Face à la révélation par le journal Le Monde le 18 juillet de l’identité de l’homme filmé le 1er mai, place de la Contrescarpe, en train de frapper un manifestant à terre, une vidéo déjà vue 120 000 fois un mois et demi plus tard, l’exécutif avait deux stratégies :
– celle de « l’aveu » : réagir immédiatement, prendre la parole pour déclarer inacceptable le comportement du chargé de mission et en tirer les conséquences à l’égard de ceux qui, ayant géré le dossier, ont proposé une simple sanction de quinze jours de suspension pour des actes aussi graves, avec l’espoir d’arrêter ainsi la polémique avant qu’elle ne soit devenue une affaire d’Etat,
– celle de « l’édredon » ou du déni : se contenter de quelques dénégations « molles » et attendre que cela se passe, qu’un autre sujet chasse celui-ci.
C’est manifestement la deuxième voie qui, choisie dans un premier temps par l’Elysée, a été mise en œuvre dans des conditions d’improvisation évidentes et a conduit l’exécutif dans une impasse dont il a du mal à sortir.
Dans l’article publié par Le Monde, le directeur de cabinet du Président confirme et les faits et la sanction infligée. Le lendemain, c’est au porte-parole de l’Elysée de monter au front pour souligner la gravité de cette sanction « la plus grave jamais prononcée contre un chargé de mission de la Présidence ». Et de préciser que les attributions d’Alexandre Benalla ont été modifiées et restreintes à des tâches administratives et à la préparation des manifestations à l’intérieur du Palais.
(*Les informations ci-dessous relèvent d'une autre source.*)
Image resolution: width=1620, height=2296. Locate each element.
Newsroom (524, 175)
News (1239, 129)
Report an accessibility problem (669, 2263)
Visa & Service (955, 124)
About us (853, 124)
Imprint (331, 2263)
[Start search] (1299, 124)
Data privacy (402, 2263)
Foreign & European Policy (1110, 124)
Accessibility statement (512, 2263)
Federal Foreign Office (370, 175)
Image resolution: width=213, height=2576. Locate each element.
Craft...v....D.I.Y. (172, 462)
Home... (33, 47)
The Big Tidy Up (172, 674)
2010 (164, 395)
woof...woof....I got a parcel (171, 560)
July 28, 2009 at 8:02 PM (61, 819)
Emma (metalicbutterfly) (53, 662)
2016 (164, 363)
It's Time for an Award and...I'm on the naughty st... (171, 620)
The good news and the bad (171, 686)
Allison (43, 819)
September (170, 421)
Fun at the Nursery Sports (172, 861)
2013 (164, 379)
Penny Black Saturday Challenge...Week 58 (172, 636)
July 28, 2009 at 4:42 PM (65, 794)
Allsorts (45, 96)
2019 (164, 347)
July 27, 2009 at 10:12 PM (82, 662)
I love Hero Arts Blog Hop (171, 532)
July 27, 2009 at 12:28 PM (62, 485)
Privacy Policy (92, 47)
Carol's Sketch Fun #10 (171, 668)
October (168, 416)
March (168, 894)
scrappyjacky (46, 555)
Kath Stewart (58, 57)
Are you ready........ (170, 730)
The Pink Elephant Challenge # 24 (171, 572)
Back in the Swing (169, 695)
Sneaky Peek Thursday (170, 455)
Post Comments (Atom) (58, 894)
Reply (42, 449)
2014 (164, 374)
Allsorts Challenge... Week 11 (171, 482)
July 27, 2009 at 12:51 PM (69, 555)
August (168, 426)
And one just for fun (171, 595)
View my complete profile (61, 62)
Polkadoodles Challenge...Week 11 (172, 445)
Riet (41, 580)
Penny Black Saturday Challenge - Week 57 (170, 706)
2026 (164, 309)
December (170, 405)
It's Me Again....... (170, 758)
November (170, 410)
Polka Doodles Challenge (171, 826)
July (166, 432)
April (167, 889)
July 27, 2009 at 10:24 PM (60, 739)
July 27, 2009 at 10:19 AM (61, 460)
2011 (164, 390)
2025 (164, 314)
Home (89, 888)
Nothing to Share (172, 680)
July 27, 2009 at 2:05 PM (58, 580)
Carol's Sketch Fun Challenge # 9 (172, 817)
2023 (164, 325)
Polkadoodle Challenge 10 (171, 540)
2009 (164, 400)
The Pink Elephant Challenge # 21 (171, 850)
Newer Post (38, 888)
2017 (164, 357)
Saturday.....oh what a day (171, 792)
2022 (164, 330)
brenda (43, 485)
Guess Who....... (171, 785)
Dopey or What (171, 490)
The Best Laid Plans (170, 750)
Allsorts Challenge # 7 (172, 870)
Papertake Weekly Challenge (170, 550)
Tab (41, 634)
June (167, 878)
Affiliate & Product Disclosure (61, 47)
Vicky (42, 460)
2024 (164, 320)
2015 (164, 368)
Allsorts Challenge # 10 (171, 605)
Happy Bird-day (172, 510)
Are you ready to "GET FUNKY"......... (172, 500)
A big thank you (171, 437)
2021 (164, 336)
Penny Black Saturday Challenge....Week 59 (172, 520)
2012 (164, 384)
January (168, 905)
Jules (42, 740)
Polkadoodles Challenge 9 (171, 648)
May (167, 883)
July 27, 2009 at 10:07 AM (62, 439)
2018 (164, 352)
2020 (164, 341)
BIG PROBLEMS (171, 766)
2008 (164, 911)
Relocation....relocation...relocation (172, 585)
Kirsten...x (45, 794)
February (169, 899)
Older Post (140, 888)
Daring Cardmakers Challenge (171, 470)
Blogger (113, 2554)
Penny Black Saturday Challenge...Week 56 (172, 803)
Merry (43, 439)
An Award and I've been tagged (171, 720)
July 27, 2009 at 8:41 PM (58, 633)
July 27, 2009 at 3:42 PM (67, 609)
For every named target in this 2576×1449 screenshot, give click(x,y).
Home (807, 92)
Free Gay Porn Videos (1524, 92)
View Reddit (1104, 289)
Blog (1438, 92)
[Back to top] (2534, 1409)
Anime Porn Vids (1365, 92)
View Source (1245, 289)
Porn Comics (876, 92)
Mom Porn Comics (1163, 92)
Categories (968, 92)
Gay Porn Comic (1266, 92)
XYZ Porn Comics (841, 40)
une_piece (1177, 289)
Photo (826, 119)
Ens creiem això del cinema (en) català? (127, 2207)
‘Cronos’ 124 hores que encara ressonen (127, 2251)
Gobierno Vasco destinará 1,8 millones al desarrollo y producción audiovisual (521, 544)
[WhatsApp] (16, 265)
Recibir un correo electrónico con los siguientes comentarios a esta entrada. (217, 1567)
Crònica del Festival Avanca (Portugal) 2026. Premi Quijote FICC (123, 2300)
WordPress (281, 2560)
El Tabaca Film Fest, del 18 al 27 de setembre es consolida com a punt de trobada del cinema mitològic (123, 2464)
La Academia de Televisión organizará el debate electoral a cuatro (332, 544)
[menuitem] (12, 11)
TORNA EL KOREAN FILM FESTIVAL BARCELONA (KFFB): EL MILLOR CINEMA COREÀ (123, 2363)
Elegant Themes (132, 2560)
S’engage alors une course aux archives vidéo pour montrer la présence de l’intéressé à proximité du Président au Panthéon le 30 juin et à la Concorde le 14 juillet. Ou bien encore, seul cette fois-ci, dans le bus qui amène les Bleus vers les Champs-Elysées le 16. Dans le même temps, les médias commencent à rapporter des exemples du comportement autoritaire et emporté d’Alexandre Benalla, qui n’a pas hésité par exemple, ce-même 16 juillet sur le tarmac de Roissy où sont attendus les héros de Moscou, à donner publiquement, à haute voix et de manière rugueuse, des instructions au responsable de la gendarmerie en charge des opérations. Puis, on apprendra que le chargé de mission s’est vu attribuer un logement de fonction dans l’annexe de l’Elysée, quai Branly le… 7 juillet, un mois et demi après la fin de sa suspension. Le feuilleton tourne à plein, chaque épisode relance la machine et compromet toujours davantage la stratégie de l’édredon.
Cela d’autant plus que, « pour mieux préparer sa défense », Alexandre Benalla a demandé et obtenu dès le 18 juillet de plusieurs responsables de la Préfecture de Police la communication des enregistrements des incidents du 1er mai. Une deuxième affaire dans l’affaire. L’apprenant le 19 juillet, le Préfet de Police prend immédiatement l’initiative de dénoncer les faits au Procureur de Paris en vertu de l’article 40 du code de procédure pénale, ce qui souligne a contrario l’inaction de l’Elysée, du Ministre de l’intérieur… et du Préfet lui-même après le 1er mai.
Comment éviter dès lors que le sujet glisse rapidement sur le terrain politique ?
L’opposition, de droite comme de gauche, s’empare de l’affaire et profite de la tribune offerte par le débat sur la réforme constitutionnelle pour mettre en cause le ministre de l’intérieur puis le Premier ministre et enfin le Président lui-même, à travers des rappels incessants au règlement. Le travail parlementaire est vite paralysé. La posture d’indifférence affichée par l’exécutif, le Président répondant aux journalistes qui l’interrogent le 19 juillet sur l’affaire « cela n’intéresse que vous » ou le Premier ministre qui suit une étape du Tour de France le lendemain expliquant au micro de France 2 « c’est un rêve d’enfant… c’est incroyable d’être ici… », ne fait qu’exciter l’opposition et entretenir la polémique.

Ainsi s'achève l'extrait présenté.